E mentre conosciamo i protagonisti, impariamo, con dei capitoli scritti come libri di testo, le logiche su cui si basa il loro lavoro, e per quanto questi manuali diano al libro un’atmosfera fantastica leggermente surreale, dall’altra parte espongono grandi verità. Perché anche se le persone non sono definibili il comportamento di massima può essere previsto. E mentre legge, il lettore guarda dentro se stesso e si rende conto di far parte dello schema, di essere facilmente interpretabile da qualcuno che sappia leggere i segni.
E i Creatori di coincidenze li devono sapere vedere.

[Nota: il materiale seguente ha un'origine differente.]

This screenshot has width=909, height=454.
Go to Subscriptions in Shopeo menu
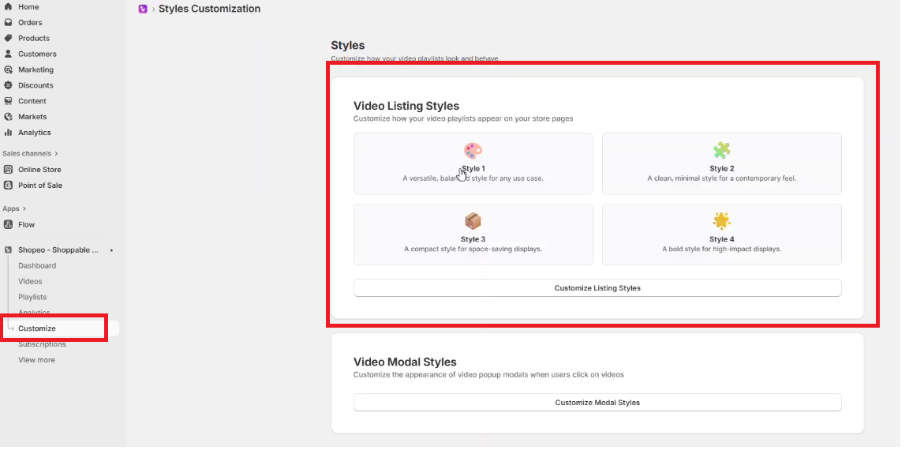click(x=42, y=344)

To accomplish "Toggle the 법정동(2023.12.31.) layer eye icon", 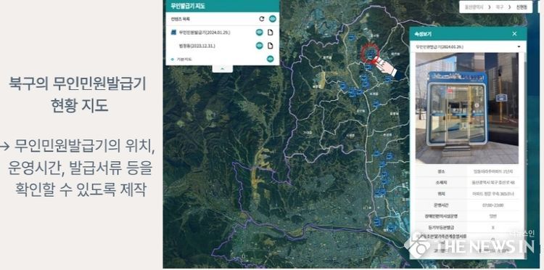I will click(259, 46).
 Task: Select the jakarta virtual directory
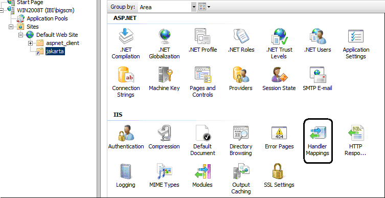click(55, 51)
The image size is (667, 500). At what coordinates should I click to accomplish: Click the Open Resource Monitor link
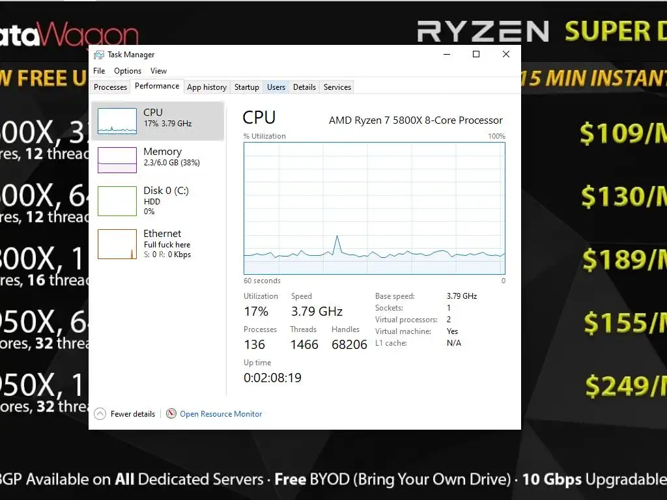point(221,413)
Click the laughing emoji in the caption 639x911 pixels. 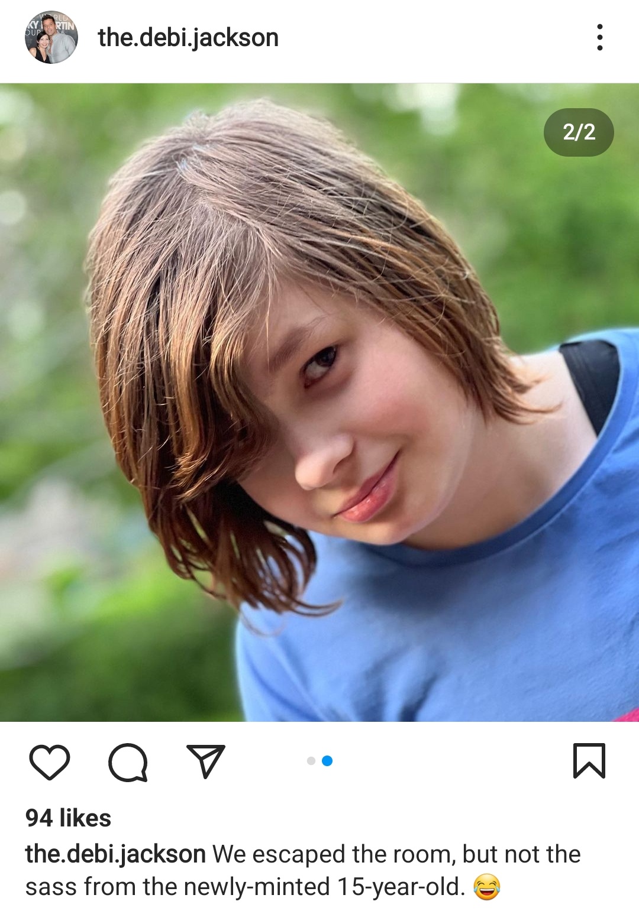487,887
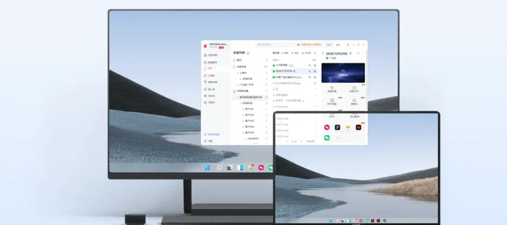Select 设备 in the left sidebar
Viewport: 507px width, 225px height.
tap(210, 68)
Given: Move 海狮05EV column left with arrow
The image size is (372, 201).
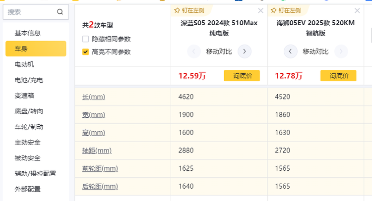Looking at the screenshot, I should click(x=290, y=51).
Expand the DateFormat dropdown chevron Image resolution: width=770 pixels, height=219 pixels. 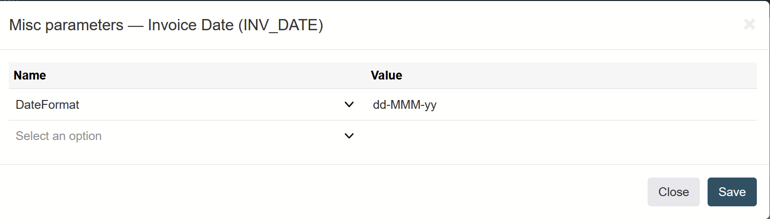pyautogui.click(x=349, y=104)
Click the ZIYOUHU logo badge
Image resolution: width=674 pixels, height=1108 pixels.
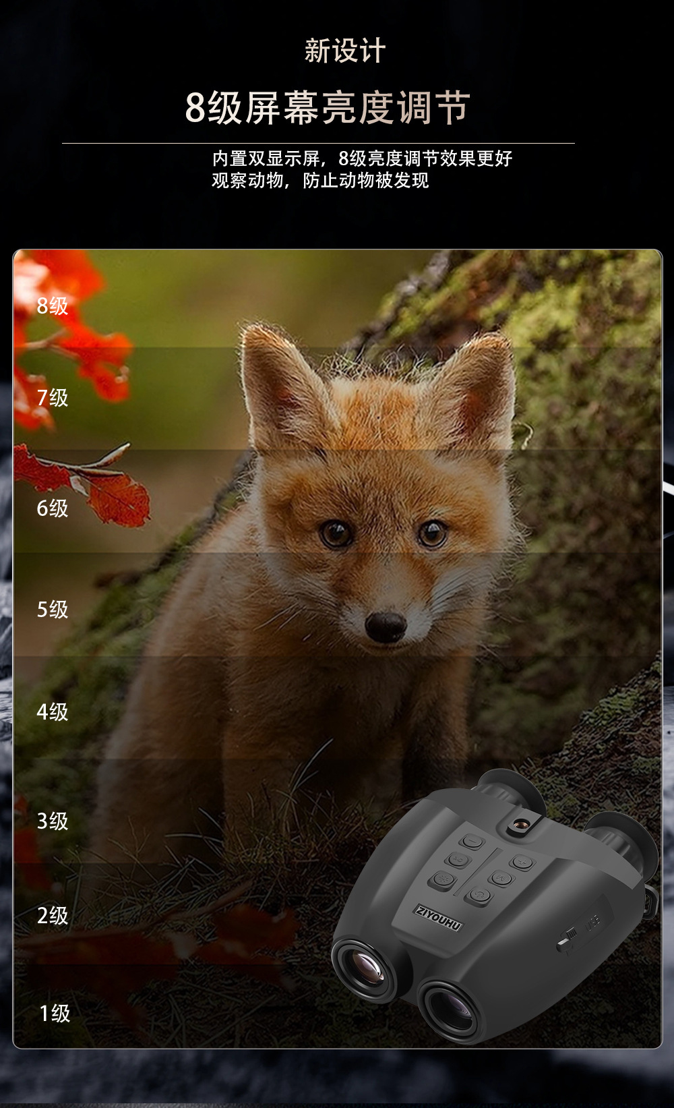tap(438, 917)
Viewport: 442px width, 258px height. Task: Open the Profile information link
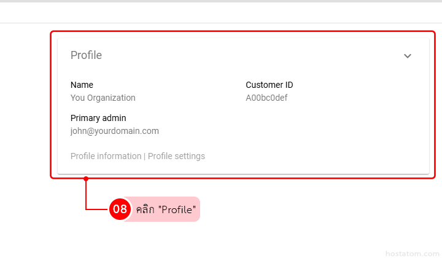(x=106, y=156)
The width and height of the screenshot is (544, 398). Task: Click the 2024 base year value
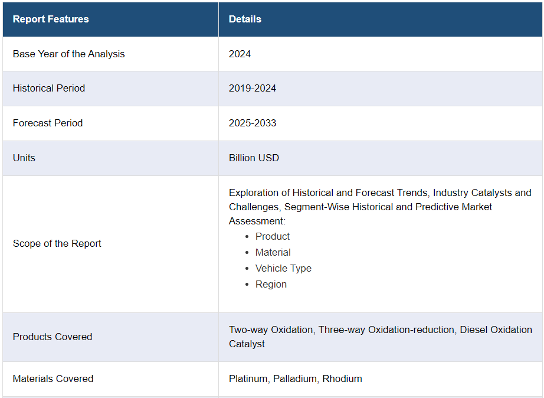(x=240, y=54)
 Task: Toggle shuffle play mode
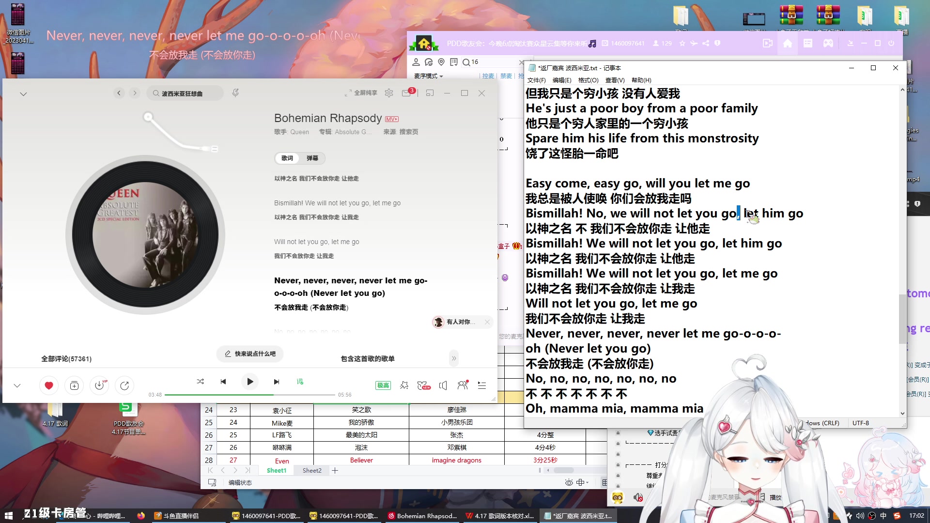(201, 382)
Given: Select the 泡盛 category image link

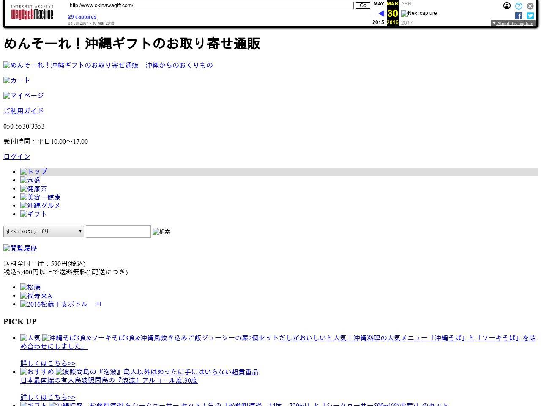Looking at the screenshot, I should pyautogui.click(x=30, y=180).
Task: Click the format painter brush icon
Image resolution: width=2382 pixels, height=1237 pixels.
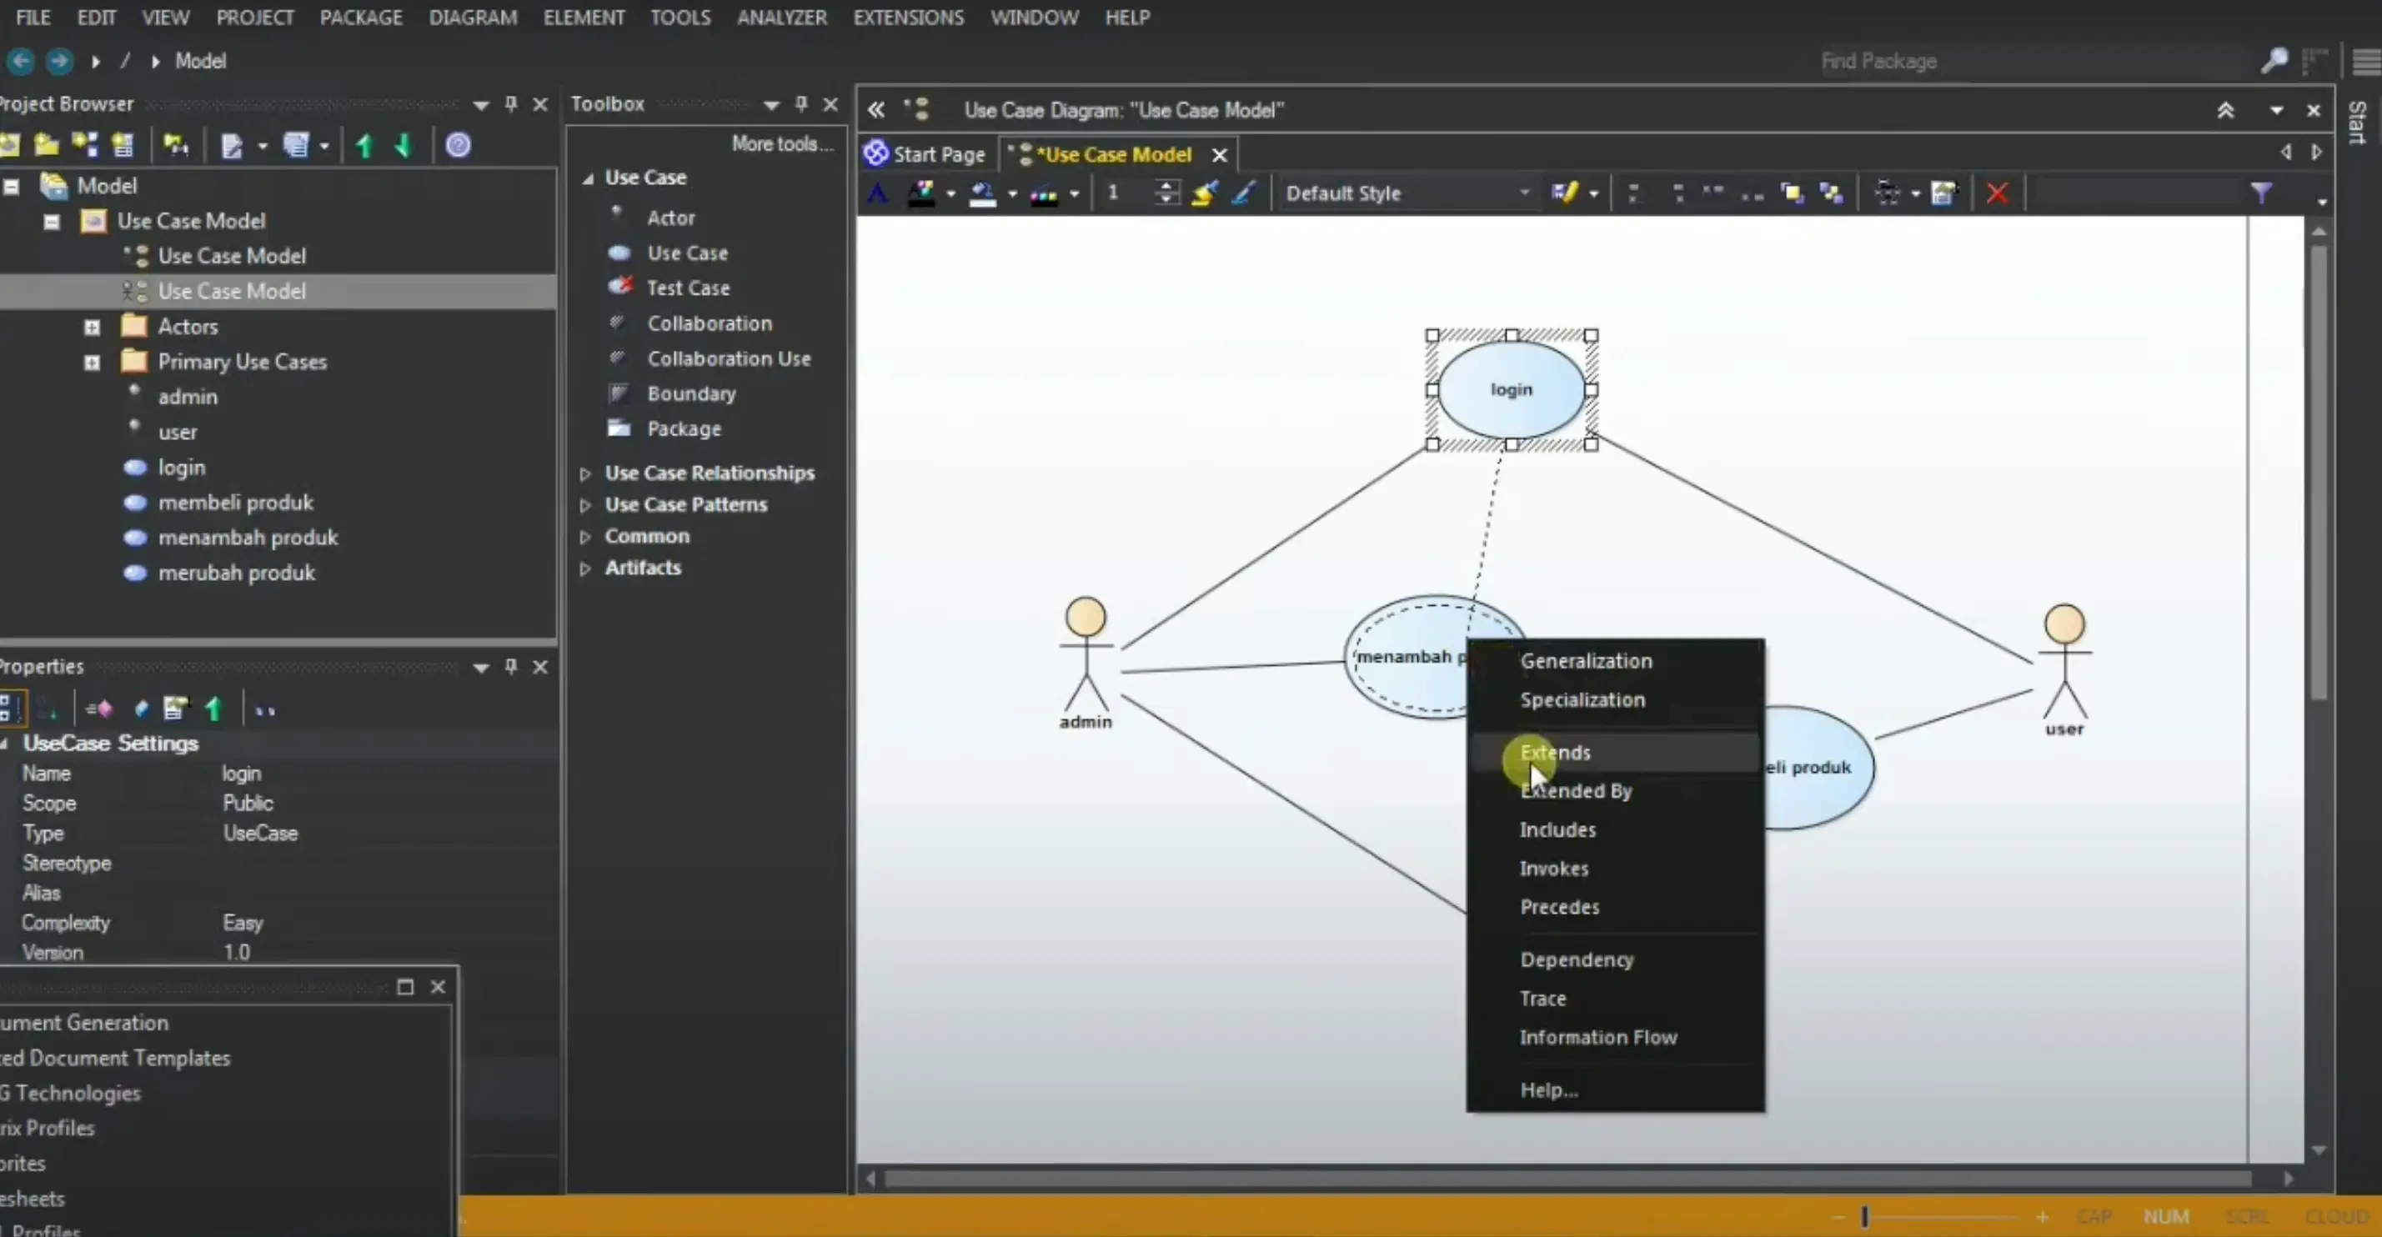Action: point(1205,193)
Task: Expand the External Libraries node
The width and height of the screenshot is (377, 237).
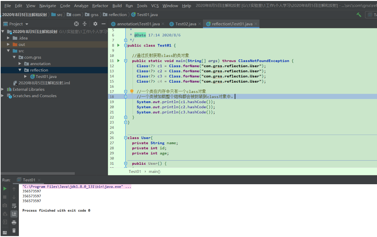Action: click(x=3, y=89)

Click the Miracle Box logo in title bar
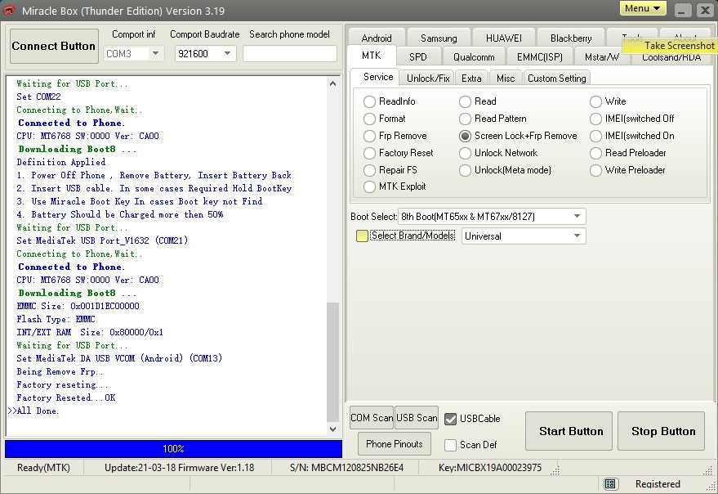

«Ultima domanda», aveva detto il Generale. «In che buca è finita la nove nell’ultimo tiro?» Tutti e tre erano rimasti in silenzio. Nessuno se n’era accorto. «Segnatevi questo come il vostro primo e ultimo fallimento», aveva detto il Generale, appoggiando la stecca. Sul tavolo. «Con tutto il rispetto per la visione d’insieme, non si può tenere d’occhio una partita per tutta la sua durata e poi distrarsi e perdersi l’ultima giocata. Cominciate a farci l’abitudine. Dovrete accorgervi di molte più cose di quanto non vi rendiate conto.»
Ma anche i Creatori di Coincidenze devono scegliere. Guy ed Emily si trovano davanti a una scelta. La loro vita regolare, talmente rigida da essere una gabbia in cui tutte le loro capacità li vincolano, o un’alternativa sconosciuta, nata da una loro scelta libera ma le cui conseguenze non possono essere previste?
«E poi ho avuto l’opportunità di essere attivo, di cambiare le cose, di volgerle nel modo che mi sembrava più giusto. Ma invece di farlo, sono diventato schiavo delle buste. Mi sono lasciato assorbire dal sistema, semplicemente perché era comodo, piacevole e offriva un senso di appartenenza a qualcosa.»
È un romanzo insolito, che fa riflettere ma anche incuriosisce: indizi inducono il lettore a chiedersi dove voglia andare a parare, e il timore che la scelta di Guy sia sbagliata sorge spontaneamente mentre la matassa si sbroglia.
Tenero e profondo allo stesso tempo, è un libro che parla della realtà pur presentando un mondo non reale, parla di Emily e Guy ma anche di noi stessi, delle scelte che influenzano la nostra vita, in una narrazione scorrevole e piacevole che non annoia. Un romanzo per chi cerca qualcosa che esuli dai soliti schemi, un po’ magico, ma allo stesso tempo reale.